The second hotspot is the adsorption, enrichment, and carrying of heavy metals by MPs. The adsorption of heavy metals by MPs occurs commonly in the environment (Rochman et al. 2014a; Wang et al. 2017). The main mechanism underlying heavy metal adsorption by MPs is electrostatic interaction (Guo et al. 2020). The association of heavy metals with MPs is closely related to the concentration of heavy metals in the environment (Zhou et al. 2019). The ability of MPs to adsorb heavy metals is also affected by pH (Turner and Holmes 2015), temperature (Wang et al. 2020b), surface characteristics of MPs (Avio et al. 2017; Tang et al. 2020), and exposure time (Rochman et al. 2014a). Some studies have found that the aged MPs adsorb much more pollutants than the original MPs (Holmes et al. 2014; Wang et al. 2020b). A field investigation found that MPs can be enriched with dangerous metals, such as Cd and Pb, increasing the risk of metals ingested by organisms (Ashton et al. 2010). MPs can act as carriers of heavy metals and other pollutants, and thus facilitate the transport of pollutants in aquatic environments (Browne et al. 2013; Brennecke et al. 2016; Alimi et al. 2018). MPs effectively increase the intake of Cd, Pb, Br, and Hg by organisms (Turner 2018; Fernández et al. 2020). MPs and related contaminants ingested by low-trophic organisms can be transferred to higher-trophic organisms (Wright et al. 2013).

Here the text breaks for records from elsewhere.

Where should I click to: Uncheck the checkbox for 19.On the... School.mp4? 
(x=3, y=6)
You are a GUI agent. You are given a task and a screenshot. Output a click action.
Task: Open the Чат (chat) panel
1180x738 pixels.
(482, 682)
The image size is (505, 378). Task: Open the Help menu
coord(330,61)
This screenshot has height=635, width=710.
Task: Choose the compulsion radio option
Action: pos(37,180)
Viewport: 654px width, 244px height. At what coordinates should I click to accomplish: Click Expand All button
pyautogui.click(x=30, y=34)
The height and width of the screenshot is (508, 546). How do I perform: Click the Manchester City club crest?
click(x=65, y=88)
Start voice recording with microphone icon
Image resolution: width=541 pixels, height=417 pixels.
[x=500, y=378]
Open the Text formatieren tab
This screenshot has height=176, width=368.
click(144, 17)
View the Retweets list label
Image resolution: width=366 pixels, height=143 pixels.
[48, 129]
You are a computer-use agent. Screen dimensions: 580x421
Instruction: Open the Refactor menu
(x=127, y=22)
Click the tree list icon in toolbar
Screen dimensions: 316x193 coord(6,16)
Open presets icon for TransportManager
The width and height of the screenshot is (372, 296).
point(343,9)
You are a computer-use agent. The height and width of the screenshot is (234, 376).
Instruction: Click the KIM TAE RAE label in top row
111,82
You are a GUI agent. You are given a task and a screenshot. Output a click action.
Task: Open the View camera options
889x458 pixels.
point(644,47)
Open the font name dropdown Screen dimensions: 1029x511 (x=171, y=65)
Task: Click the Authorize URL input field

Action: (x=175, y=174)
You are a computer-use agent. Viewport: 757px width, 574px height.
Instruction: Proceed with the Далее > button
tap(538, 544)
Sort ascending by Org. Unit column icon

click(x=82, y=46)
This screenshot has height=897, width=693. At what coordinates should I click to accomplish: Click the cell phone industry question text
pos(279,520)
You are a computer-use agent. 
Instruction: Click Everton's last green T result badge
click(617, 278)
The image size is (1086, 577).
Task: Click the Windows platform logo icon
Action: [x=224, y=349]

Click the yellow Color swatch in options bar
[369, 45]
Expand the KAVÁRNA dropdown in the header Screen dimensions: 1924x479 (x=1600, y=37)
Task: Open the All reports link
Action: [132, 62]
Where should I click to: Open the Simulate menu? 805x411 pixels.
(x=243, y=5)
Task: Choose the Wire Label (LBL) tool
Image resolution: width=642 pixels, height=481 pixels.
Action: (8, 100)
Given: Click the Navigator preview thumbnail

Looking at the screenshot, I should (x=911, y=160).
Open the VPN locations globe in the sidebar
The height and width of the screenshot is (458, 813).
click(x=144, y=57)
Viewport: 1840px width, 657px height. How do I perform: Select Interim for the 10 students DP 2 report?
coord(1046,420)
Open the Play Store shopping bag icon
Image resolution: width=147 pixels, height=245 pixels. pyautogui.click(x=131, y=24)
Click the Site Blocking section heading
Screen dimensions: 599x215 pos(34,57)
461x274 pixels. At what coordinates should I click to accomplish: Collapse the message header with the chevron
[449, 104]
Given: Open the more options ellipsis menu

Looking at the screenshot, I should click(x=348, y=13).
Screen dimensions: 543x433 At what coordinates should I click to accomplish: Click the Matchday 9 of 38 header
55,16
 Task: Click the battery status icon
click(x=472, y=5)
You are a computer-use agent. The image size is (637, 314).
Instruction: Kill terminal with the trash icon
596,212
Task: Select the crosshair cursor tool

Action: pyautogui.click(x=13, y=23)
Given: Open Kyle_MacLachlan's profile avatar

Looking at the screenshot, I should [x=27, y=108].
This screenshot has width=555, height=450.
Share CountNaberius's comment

Third, the toxicity of MPs to animals attracts increasing attention. MPs can accumulate in living organisms and cause inflammation, tissue damage, oxidative stress, neurotoxicity (Brandts et al. 2018), endocrine system function, lipid and energy metabolism, and the expression of genes (Rochman et al. 2014b; Lu et al. 2016; Rodriguez-Seijo et al. 2017; Barboza et al. 2020). MPs can cause physical damage and chemical transfer of toxicants when ingested by organisms (Wright et al. 2013; Eerkes-Medrano et al. 2015;). Co-exposure to MPs and heavy metals can adversely affect living organisms, such as inhibited growth and increased metal accumulation (Barboza et al. 2018; Wang et al. 2022d). A previous study found that polystyrene MPs can enhance the accumulation and toxicity of Cd in zebrafish (Lu et al. 2018).
Another hotspot is the effects of MPs in terrestrial ecosystems (de Souza Machado et al. 2018; Zhang et al. 2022b). MPs can enter and accumulate in soils through multiple pathways, producing ecological effects on soil physical, chemical, and biological properties and soil functionality (Wang et al. 2022c; Zhao et al. 2022a). MPs can interfere with the germination of plants (Bosker et al. 2019), and impede plant growth, inhibit photosynthesis, and interfere with nutrient metabolism, causing oxidative damage and genotoxicity in plants (Zhang et al. 2022b). MPs can change soil properties and soil ecosystem functions via mediating plant growth and earthworm’s health (Boots et al. 2019) and soil microbial communities (Huang et al. 2019). As a vector of metals, MPs can increase the exposure of metals to earthworms and improve the bioavailability of metals (Hodson et al. 2017), following which the combined toxicity of MPs and heavy metals in terrestrial ecosystems has become a hotspot attracting wide attention (Khalid et al. 2021).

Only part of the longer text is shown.